BRIEF: Would you copy the full listing that follows without changing a thing?

RECORDS FOR THE EXERCISE:

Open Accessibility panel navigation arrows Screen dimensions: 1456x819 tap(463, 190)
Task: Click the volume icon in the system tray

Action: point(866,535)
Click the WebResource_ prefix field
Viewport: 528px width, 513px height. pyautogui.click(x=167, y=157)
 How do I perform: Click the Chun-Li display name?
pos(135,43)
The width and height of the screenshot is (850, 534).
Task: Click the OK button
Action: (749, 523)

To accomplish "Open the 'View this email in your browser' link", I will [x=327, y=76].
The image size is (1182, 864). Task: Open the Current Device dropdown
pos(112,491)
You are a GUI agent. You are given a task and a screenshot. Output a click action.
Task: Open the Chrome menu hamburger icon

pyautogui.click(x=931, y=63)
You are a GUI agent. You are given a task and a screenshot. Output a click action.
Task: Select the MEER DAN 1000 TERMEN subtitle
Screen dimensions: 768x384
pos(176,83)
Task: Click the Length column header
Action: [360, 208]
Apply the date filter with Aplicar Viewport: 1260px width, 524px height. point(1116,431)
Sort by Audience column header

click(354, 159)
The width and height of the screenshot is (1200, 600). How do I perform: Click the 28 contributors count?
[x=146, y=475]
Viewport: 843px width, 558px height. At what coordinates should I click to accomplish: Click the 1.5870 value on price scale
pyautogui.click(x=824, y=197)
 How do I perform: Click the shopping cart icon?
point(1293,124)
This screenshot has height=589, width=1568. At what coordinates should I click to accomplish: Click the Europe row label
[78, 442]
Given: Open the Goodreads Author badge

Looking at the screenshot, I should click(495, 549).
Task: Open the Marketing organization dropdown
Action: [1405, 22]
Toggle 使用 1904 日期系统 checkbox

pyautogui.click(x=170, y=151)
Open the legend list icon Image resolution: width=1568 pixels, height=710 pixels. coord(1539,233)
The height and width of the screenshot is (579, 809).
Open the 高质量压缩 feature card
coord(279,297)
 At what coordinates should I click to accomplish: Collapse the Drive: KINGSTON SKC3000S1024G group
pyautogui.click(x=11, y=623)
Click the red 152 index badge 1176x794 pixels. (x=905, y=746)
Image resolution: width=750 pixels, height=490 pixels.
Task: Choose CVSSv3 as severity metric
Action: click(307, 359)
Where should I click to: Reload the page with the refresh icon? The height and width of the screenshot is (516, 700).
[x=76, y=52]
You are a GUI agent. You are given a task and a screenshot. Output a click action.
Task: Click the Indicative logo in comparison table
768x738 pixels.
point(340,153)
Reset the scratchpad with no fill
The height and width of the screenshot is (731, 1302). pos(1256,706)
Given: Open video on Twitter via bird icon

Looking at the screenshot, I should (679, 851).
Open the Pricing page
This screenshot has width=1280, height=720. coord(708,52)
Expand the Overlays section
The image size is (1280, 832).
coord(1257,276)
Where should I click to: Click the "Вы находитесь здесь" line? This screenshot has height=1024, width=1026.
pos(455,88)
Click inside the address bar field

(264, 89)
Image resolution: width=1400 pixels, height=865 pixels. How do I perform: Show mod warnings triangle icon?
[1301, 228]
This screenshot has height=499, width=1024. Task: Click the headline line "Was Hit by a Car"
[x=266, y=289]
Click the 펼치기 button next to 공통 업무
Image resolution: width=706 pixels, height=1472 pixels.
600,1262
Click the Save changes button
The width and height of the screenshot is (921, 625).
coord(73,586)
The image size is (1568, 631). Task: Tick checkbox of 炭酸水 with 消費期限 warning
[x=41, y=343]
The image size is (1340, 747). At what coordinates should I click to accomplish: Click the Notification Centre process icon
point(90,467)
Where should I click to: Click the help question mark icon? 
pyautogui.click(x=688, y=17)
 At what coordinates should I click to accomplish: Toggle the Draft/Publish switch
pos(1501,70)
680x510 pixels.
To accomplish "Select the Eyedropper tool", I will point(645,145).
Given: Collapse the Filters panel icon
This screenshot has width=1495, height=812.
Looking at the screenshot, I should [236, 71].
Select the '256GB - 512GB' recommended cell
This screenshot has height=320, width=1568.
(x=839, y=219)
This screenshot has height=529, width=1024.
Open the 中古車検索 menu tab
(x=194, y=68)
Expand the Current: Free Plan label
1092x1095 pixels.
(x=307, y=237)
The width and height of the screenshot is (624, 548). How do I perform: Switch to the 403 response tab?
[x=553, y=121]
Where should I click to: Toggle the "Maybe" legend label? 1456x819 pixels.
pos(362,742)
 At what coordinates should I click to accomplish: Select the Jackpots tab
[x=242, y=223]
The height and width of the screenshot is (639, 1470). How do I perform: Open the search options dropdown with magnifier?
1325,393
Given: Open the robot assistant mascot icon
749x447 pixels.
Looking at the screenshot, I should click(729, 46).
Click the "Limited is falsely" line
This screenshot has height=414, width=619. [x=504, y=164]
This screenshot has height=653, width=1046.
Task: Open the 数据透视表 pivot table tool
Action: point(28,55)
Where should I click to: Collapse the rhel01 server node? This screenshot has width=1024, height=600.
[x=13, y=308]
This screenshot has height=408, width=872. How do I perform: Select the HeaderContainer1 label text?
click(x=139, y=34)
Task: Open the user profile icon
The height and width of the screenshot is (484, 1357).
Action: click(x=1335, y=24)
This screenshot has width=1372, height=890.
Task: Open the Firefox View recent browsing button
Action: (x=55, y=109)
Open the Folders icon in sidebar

SOLUTION TO THIS PROBLEM:
Open Accessibility panel navigation arrows Screen dimensions: 1456x819 tap(463, 190)
Task: Click the volume icon in the system tray

Action: point(866,535)
Click the WebResource_ prefix field
Viewport: 528px width, 513px height. pyautogui.click(x=167, y=157)
 How do I perform: Click the Chun-Li display name?
pos(135,43)
The width and height of the screenshot is (850, 534).
Task: Click the OK button
Action: (749, 523)

To accomplish "Open the 'View this email in your browser' link", I will [x=327, y=76].
The image size is (1182, 864). Task: Open the Current Device dropdown
pos(112,491)
You are a GUI agent. You are given a task and a screenshot. Output a click action.
Task: Open the Chrome menu hamburger icon

pyautogui.click(x=931, y=63)
You are a GUI agent. You are given a task and a screenshot. Output a click action.
Task: Select the MEER DAN 1000 TERMEN subtitle
Screen dimensions: 768x384
pos(176,83)
Task: Click the Length column header
Action: [360, 208]
Apply the date filter with Aplicar Viewport: 1260px width, 524px height. point(1116,431)
Sort by Audience column header

click(354, 159)
The width and height of the screenshot is (1200, 600). How do I perform: Click the 28 contributors count?
[x=146, y=475]
Viewport: 843px width, 558px height. At what coordinates should I click to accomplish: Click the 1.5870 value on price scale
pyautogui.click(x=824, y=197)
 How do I perform: Click the shopping cart icon?
point(1293,124)
This screenshot has height=589, width=1568. At what coordinates should I click to accomplish: Click the Europe row label
[78, 442]
Given: Open the Goodreads Author badge

Looking at the screenshot, I should click(495, 549).
Task: Open the Marketing organization dropdown
Action: [1405, 22]
Toggle 使用 1904 日期系统 checkbox

pyautogui.click(x=170, y=151)
Open the legend list icon Image resolution: width=1568 pixels, height=710 pixels. coord(1539,233)
The height and width of the screenshot is (579, 809).
Open the 高质量压缩 feature card
coord(279,297)
 At what coordinates should I click to accomplish: Collapse the Drive: KINGSTON SKC3000S1024G group
pyautogui.click(x=11, y=623)
Click the red 152 index badge 1176x794 pixels. (x=905, y=746)
Image resolution: width=750 pixels, height=490 pixels.
Task: Choose CVSSv3 as severity metric
Action: click(307, 359)
Where should I click to: Reload the page with the refresh icon? The height and width of the screenshot is (516, 700).
[x=76, y=52]
You are a GUI agent. You are given a task and a screenshot. Output a click action.
Task: Click the Indicative logo in comparison table
768x738 pixels.
point(340,153)
Reset the scratchpad with no fill
The height and width of the screenshot is (731, 1302). pos(1256,706)
Given: Open video on Twitter via bird icon

Looking at the screenshot, I should (679, 851).
Open the Pricing page
This screenshot has width=1280, height=720. coord(708,52)
Expand the Overlays section
The image size is (1280, 832).
coord(1257,276)
Where should I click to: Click the "Вы находитесь здесь" line? This screenshot has height=1024, width=1026.
pos(455,88)
Click inside the address bar field

(264, 89)
Image resolution: width=1400 pixels, height=865 pixels. How do I perform: Show mod warnings triangle icon?
[1301, 228]
This screenshot has height=499, width=1024. Task: Click the headline line "Was Hit by a Car"
[x=266, y=289]
Click the 펼치기 button next to 공통 업무
Image resolution: width=706 pixels, height=1472 pixels.
600,1262
Click the Save changes button
The width and height of the screenshot is (921, 625).
coord(73,586)
The image size is (1568, 631). Task: Tick checkbox of 炭酸水 with 消費期限 warning
[x=41, y=343]
The image size is (1340, 747). At what coordinates should I click to accomplish: Click the Notification Centre process icon
point(90,467)
Where should I click to: Click the help question mark icon? 
pyautogui.click(x=688, y=17)
 At what coordinates should I click to accomplish: Toggle the Draft/Publish switch
pos(1501,70)
680x510 pixels.
To accomplish "Select the Eyedropper tool", I will point(645,145).
Given: Collapse the Filters panel icon
This screenshot has width=1495, height=812.
Looking at the screenshot, I should [236, 71].
Select the '256GB - 512GB' recommended cell
This screenshot has height=320, width=1568.
(x=839, y=219)
This screenshot has height=529, width=1024.
Open the 中古車検索 menu tab
(x=194, y=68)
Expand the Current: Free Plan label
1092x1095 pixels.
(x=307, y=237)
The width and height of the screenshot is (624, 548). How do I perform: Switch to the 403 response tab?
[x=553, y=121]
Where should I click to: Toggle the "Maybe" legend label? 1456x819 pixels.
pos(362,742)
 At what coordinates should I click to accomplish: Select the Jackpots tab
[x=242, y=223]
The height and width of the screenshot is (639, 1470). How do I perform: Open the search options dropdown with magnifier?
1325,393
Given: Open the robot assistant mascot icon
749x447 pixels.
Looking at the screenshot, I should click(729, 46).
Click the "Limited is falsely" line
This screenshot has height=414, width=619. [x=504, y=164]
This screenshot has height=653, width=1046.
Task: Open the 数据透视表 pivot table tool
Action: point(28,55)
Where should I click to: Collapse the rhel01 server node? This screenshot has width=1024, height=600.
[x=13, y=308]
This screenshot has height=408, width=872. How do I perform: Select the HeaderContainer1 label text?
click(x=139, y=34)
Task: Open the user profile icon
The height and width of the screenshot is (484, 1357).
Action: click(x=1335, y=24)
This screenshot has width=1372, height=890.
Task: Open the Firefox View recent browsing button
Action: (x=55, y=109)
Open the Folders icon in sidebar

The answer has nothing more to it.